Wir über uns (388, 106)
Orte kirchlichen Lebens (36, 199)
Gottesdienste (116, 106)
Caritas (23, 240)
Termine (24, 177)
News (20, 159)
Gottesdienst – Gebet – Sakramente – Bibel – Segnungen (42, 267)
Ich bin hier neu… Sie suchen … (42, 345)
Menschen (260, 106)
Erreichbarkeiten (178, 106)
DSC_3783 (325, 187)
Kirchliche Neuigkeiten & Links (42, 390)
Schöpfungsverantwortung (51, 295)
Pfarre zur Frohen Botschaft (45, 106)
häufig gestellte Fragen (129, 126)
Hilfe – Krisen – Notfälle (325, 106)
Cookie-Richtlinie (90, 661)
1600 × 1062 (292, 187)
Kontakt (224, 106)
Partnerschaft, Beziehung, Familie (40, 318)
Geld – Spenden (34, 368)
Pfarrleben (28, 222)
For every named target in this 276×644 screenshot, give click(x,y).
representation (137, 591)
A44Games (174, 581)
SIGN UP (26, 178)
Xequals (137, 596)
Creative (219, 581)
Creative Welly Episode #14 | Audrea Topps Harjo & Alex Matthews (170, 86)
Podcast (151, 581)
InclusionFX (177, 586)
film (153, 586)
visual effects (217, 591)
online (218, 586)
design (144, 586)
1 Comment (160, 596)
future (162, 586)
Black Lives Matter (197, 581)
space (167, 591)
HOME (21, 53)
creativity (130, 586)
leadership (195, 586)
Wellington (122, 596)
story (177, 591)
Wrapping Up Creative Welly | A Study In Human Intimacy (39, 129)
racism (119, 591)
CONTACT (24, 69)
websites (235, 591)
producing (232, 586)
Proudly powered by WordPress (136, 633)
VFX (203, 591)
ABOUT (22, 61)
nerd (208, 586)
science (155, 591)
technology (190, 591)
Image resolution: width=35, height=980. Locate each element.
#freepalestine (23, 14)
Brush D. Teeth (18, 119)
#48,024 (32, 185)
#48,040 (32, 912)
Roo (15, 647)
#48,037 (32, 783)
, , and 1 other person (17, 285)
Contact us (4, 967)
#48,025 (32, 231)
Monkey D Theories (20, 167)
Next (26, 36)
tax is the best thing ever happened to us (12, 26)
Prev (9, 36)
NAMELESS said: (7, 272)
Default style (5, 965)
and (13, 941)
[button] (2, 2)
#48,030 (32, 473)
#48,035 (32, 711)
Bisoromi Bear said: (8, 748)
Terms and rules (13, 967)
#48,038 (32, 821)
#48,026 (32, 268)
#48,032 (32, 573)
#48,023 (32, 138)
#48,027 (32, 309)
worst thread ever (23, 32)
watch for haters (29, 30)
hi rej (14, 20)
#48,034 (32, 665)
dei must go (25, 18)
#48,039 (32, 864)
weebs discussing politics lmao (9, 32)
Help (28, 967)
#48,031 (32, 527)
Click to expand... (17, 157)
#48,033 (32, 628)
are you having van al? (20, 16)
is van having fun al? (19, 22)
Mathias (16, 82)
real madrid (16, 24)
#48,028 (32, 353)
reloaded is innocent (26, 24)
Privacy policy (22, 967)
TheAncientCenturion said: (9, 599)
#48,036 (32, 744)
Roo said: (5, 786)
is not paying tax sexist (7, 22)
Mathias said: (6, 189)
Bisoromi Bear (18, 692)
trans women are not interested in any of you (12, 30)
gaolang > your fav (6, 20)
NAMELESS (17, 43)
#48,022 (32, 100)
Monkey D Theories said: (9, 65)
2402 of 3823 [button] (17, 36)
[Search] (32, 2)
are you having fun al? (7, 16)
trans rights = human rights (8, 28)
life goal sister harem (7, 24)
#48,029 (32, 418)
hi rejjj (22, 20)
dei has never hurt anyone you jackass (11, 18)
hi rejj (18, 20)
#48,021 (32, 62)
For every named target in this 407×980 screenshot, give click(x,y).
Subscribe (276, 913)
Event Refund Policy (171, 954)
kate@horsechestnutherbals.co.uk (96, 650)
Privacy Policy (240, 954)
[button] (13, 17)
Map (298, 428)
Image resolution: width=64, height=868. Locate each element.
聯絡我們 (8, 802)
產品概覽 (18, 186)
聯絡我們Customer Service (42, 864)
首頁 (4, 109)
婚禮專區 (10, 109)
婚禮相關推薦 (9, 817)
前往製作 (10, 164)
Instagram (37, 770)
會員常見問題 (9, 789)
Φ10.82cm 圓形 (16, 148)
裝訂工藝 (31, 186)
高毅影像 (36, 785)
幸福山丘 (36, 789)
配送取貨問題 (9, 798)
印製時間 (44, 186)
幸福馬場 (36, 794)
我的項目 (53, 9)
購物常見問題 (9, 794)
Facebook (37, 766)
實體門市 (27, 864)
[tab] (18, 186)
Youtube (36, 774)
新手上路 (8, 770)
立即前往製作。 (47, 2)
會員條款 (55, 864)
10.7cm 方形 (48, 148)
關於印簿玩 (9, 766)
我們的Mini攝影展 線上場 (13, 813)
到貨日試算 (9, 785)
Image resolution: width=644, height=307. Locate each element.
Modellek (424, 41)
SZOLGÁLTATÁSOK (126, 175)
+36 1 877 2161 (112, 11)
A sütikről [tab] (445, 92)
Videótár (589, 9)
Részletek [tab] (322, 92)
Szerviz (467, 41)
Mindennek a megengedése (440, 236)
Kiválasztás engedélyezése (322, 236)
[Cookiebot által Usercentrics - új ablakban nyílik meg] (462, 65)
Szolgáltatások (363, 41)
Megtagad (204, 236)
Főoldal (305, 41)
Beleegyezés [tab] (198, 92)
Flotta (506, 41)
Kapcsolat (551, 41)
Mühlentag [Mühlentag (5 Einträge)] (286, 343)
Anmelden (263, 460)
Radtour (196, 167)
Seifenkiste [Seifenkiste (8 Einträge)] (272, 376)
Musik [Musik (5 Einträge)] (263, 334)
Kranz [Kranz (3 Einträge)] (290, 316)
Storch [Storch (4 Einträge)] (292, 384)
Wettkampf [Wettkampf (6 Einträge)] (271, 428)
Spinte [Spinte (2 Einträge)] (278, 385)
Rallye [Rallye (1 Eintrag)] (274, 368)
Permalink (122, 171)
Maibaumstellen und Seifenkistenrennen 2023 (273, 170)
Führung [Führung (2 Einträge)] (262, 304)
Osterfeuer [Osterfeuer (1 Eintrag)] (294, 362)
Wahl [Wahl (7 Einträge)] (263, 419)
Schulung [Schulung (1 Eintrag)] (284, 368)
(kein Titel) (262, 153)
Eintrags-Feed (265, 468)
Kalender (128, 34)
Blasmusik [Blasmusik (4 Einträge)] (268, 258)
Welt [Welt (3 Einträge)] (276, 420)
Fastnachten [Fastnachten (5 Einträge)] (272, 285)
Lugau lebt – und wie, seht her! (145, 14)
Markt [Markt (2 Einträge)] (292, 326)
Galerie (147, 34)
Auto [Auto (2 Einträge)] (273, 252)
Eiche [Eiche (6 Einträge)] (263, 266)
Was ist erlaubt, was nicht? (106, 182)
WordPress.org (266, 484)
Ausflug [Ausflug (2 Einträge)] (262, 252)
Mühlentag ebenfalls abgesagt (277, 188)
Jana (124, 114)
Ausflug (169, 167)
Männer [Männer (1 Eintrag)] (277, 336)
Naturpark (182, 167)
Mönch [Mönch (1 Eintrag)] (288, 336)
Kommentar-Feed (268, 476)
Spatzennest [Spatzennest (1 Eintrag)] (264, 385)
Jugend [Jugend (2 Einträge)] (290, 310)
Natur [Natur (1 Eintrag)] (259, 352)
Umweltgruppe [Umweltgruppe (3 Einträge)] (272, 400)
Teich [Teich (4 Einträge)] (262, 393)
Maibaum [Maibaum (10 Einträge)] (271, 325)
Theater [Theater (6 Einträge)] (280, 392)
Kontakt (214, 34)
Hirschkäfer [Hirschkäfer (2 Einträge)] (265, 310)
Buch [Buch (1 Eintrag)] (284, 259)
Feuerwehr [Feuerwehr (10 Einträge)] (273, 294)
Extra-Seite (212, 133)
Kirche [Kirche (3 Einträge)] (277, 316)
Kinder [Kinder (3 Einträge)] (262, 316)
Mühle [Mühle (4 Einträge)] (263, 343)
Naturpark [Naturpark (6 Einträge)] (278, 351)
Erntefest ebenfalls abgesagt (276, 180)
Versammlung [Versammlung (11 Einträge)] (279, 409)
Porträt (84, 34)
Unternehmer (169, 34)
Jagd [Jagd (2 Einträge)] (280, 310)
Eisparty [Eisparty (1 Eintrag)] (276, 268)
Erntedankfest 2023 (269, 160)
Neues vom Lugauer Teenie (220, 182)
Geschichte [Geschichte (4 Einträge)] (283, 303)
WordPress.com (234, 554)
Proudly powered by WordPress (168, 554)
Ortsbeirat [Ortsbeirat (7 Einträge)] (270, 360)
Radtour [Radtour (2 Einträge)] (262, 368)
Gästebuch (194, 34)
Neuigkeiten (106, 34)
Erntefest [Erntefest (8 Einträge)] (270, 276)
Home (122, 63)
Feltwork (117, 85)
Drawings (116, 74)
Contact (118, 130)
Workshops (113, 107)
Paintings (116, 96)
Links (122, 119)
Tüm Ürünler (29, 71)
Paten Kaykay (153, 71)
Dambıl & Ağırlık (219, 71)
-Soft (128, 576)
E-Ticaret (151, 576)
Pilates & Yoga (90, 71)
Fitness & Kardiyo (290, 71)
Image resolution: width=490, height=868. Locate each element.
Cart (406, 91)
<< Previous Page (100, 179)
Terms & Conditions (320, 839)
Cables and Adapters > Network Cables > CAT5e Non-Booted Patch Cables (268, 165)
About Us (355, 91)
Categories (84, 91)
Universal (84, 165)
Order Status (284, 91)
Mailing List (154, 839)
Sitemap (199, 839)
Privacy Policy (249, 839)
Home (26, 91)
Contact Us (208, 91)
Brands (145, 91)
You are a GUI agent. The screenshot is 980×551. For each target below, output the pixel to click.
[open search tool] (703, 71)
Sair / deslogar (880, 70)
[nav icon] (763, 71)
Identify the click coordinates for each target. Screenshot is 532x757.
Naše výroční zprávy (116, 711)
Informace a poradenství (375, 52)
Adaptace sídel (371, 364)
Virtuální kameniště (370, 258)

════════

◆ PROBLEM STATEMENT ◆
Say how many lines of the listing above contain the word "Welly", giving only the number.

◆ ANSWER ◆
2